Im kollektiven Trauma
Umgekehrt projiziert die Regierung viel auf die protestierenden Schüler:innen, Lehrer:innen und Eltern: Von George Soros seien diese finanziert, dem jüdischen Investor und Orbáns bevorzugtem Sündenbock, von dem er in jüngeren Jahren einst selbst ein Stipendium erhalten hat. Ein Vorwurf, den Edina Hajnal bestens kennt: Sie ist Mitglied des Müttervereins Magyar Anyák, «Ungarische Mütter».*
Hajnal ist freie Wissenschaftlerin in Szeged, Ungarns drittgrösster Stadt im Süden des Landes. An der hiesigen Universität wurde sie aber entlassen. «Wegen meiner Ansichten», sagt Hajnal. Im Herbst solidarisierte sie sich mit den protestierenden Lehrer:innen, als diese ihre niedrigen Gehälter öffentlich machten – und sie rief andere Eltern dazu auf, Teil der zivilen Opposition gegen Orbán und dessen Regierung zu werden. Viele hätten sich den Magyar Anyák angeschlossen. «Wir zahlen Steuern für das Bildungssystem, und das ist, was wir erhalten?», hätten sie sich gefragt.

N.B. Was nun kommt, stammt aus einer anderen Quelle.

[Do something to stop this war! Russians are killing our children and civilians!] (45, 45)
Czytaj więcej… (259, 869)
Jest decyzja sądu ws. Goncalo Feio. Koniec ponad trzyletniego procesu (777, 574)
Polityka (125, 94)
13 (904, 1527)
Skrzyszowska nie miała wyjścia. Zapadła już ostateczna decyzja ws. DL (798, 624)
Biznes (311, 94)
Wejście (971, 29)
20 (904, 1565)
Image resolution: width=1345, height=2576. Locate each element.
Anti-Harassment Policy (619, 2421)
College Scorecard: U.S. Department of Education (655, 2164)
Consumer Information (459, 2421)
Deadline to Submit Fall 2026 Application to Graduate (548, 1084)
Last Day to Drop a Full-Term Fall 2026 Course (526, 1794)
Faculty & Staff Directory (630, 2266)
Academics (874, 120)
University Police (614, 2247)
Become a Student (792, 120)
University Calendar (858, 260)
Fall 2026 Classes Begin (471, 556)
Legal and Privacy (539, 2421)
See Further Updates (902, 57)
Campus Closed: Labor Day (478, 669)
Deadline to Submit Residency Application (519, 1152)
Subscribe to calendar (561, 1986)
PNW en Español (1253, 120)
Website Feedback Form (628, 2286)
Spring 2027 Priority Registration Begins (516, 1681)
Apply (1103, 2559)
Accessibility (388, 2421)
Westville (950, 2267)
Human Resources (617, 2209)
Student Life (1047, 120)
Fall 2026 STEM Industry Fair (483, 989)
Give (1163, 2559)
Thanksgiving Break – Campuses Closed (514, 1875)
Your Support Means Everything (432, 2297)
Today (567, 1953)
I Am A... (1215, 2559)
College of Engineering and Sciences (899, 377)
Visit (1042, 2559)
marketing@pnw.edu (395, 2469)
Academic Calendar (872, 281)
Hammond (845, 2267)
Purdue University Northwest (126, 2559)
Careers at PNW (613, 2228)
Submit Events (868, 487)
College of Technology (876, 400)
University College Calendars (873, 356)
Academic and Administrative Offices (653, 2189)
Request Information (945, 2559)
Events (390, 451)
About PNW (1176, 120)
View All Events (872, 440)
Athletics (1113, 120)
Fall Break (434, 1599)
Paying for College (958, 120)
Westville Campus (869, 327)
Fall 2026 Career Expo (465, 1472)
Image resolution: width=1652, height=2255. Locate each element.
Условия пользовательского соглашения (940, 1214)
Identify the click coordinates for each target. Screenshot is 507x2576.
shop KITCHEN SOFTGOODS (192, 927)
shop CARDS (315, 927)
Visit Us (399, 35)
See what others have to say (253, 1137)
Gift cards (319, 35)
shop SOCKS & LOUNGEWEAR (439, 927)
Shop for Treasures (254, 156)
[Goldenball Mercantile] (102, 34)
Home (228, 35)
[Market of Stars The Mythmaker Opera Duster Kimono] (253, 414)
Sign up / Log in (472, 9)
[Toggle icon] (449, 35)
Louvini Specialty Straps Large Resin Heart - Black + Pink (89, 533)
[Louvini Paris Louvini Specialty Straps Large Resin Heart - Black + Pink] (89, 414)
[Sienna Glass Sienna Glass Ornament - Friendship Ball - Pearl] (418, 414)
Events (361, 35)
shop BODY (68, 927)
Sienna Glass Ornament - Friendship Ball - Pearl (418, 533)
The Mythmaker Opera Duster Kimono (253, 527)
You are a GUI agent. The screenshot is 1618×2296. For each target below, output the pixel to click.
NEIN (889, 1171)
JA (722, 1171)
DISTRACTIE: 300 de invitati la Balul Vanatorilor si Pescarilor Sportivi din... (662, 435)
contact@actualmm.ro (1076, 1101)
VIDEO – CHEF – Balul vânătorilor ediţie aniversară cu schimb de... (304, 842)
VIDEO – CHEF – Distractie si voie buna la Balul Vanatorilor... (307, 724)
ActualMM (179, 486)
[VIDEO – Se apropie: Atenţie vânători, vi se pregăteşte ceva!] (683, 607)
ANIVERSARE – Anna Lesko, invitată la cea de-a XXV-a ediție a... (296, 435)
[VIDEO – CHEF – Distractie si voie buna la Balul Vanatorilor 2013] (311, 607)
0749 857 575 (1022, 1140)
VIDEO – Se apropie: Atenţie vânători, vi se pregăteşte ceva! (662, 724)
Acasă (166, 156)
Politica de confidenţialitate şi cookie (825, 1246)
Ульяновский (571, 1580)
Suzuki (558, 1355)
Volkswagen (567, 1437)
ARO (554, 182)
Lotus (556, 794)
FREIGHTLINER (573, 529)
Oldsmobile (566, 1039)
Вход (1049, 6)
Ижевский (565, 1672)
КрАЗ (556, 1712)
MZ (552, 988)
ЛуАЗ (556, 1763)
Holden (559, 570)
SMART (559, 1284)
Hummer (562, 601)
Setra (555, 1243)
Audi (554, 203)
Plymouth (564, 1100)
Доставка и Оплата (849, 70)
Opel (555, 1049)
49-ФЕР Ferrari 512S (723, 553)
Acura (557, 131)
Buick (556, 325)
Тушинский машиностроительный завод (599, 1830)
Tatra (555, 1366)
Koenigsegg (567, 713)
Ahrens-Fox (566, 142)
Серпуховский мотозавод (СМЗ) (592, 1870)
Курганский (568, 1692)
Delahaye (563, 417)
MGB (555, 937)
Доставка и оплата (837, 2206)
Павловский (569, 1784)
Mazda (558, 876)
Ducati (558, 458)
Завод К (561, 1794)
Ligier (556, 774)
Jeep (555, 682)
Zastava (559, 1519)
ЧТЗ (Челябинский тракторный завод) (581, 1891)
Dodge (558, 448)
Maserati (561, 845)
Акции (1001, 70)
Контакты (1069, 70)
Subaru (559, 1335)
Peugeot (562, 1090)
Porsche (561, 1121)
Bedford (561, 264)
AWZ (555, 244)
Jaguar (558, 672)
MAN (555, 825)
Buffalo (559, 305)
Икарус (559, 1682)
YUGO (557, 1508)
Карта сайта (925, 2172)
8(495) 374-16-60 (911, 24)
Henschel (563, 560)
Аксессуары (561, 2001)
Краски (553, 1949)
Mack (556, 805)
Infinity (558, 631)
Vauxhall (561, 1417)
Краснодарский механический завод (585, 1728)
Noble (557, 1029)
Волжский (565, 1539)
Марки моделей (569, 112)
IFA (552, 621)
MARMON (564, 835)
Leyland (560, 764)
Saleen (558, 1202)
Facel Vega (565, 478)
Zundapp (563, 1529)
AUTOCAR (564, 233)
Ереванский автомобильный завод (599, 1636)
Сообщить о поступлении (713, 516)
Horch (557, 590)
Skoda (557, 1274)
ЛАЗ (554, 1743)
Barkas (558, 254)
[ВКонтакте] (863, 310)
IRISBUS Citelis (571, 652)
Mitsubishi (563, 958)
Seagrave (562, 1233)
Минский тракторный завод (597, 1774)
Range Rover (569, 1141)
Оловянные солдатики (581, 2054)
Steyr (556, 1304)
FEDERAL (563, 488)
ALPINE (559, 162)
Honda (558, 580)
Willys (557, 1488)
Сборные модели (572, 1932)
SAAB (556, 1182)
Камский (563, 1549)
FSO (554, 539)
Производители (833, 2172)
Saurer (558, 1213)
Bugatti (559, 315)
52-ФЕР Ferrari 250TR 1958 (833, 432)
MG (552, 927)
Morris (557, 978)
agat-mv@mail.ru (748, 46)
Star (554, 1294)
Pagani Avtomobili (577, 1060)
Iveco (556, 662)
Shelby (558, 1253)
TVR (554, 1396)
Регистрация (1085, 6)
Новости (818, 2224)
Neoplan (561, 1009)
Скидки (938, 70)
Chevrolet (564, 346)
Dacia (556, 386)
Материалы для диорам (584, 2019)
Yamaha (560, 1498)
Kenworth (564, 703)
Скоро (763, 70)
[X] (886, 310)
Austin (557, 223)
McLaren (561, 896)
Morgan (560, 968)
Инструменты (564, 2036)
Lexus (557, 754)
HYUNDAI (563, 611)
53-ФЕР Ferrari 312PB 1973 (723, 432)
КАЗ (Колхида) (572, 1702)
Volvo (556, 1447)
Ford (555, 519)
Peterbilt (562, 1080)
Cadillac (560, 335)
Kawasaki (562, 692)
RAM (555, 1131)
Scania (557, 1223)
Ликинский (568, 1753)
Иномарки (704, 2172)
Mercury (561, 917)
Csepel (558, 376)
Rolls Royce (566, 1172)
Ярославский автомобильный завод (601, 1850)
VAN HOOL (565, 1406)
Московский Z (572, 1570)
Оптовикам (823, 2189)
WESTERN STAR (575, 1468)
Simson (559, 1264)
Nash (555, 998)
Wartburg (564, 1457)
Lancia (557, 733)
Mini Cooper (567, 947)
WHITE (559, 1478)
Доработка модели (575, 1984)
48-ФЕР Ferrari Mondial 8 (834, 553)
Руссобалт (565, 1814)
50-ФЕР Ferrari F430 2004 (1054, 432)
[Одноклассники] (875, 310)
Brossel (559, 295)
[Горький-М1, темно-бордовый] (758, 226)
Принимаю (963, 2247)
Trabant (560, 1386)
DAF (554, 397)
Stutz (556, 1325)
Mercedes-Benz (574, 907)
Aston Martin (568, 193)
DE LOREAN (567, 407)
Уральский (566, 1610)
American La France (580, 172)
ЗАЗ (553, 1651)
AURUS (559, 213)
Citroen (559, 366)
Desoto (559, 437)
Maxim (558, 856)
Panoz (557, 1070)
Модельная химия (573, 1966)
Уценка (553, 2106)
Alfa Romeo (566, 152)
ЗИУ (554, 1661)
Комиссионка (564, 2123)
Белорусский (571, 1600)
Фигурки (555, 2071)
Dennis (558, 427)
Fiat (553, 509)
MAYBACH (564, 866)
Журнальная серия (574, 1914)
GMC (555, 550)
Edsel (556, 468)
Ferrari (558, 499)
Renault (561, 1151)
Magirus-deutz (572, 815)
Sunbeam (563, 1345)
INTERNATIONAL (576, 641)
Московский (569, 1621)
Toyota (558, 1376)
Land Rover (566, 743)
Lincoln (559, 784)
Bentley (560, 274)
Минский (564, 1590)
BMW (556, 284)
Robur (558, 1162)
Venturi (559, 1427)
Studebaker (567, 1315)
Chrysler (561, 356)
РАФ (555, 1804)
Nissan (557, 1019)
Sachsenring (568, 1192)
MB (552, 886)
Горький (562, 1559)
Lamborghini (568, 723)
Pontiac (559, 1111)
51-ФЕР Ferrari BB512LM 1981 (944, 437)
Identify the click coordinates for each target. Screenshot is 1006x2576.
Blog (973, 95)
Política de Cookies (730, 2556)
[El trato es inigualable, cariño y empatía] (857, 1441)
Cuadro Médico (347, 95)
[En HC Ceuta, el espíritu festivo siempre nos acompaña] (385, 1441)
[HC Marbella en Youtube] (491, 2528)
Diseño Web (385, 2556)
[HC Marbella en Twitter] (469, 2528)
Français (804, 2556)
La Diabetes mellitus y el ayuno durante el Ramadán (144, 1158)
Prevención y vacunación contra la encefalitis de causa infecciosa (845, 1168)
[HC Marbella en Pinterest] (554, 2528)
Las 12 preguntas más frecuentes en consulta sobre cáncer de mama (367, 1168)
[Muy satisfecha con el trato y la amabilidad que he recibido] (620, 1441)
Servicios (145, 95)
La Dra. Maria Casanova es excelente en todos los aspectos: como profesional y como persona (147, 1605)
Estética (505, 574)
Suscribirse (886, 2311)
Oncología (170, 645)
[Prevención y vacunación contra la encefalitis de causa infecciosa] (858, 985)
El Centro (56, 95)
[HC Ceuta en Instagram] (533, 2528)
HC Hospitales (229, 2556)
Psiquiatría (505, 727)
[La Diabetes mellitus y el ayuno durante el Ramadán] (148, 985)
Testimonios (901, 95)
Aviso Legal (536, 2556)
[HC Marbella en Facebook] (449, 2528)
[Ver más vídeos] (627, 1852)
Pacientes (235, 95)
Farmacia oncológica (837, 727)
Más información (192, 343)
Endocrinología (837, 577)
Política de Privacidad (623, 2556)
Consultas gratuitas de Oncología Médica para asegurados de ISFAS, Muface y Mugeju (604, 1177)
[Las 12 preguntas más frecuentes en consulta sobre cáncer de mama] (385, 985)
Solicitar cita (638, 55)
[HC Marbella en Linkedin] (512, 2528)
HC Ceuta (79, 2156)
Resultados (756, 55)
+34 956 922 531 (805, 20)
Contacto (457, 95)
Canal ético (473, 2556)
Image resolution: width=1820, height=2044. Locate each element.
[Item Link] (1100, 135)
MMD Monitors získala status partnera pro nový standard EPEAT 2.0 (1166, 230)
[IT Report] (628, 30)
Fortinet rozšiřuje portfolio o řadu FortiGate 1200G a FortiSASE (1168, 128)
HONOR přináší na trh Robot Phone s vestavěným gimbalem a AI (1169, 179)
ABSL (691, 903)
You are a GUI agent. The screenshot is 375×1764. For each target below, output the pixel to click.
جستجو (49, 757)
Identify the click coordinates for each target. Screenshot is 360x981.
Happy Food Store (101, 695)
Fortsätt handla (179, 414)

Wegen der schlechten Zustände an den staatlichen Bildungseinrichtungen würden heute viele Eltern Geld sparen, um ihre Kinder an eine Privatschule schicken zu können, erzählt Edina Hajnal. Sie erinnert sich an bessere Zeiten nach der Jahrtausendwende, als sie selbst ihr Studium begann. «Eine aufblühende Zeit», sagt sie über Ungarns EU-Beitritt 2004. «Wir waren so euphorisch. Auf allen Ebenen. Doch nach 2010 ist die ganze Hoffnung zusammengebrochen.» Sie attestiert dem Land ein kollektives Trauma, das in die Zeit des Sozialismus zurückgehe und das bis heute noch nicht überwunden sei. Die Leute hätten Mühe, sich solidarisch zu zeigen oder sich zu wehren: «Das hängt auch damit zusammen, dass wir in einer Kultur der Gewalt und des Verdrängens leben», sagt Hajnal. Entsprechend leichtes Spiel habe Viktor Orbán mit seiner nationalkonservativen Ideologie gehabt.
Zumindest bis jetzt. Nun protestierten viele junge Menschen, die erst nach 1989 geboren worden seien und denen die Enttäuschung von 2010 nicht derart tief im Nacken sitze, sagt Hajnal. Und sie hofft, dass es mit diesem Schwung endlich möglich wird, das Ruder in Ungarn wieder herumzureissen.
* Korrigenda vom 15. Mai 2023: In der Printversion sowie in der alten Onlineversion steht fälschlicherweise, Edina Hajnal sei Gründerin des Müttervereins. Korrekt ist: Sie ist Mitglied von Magyar Anyák.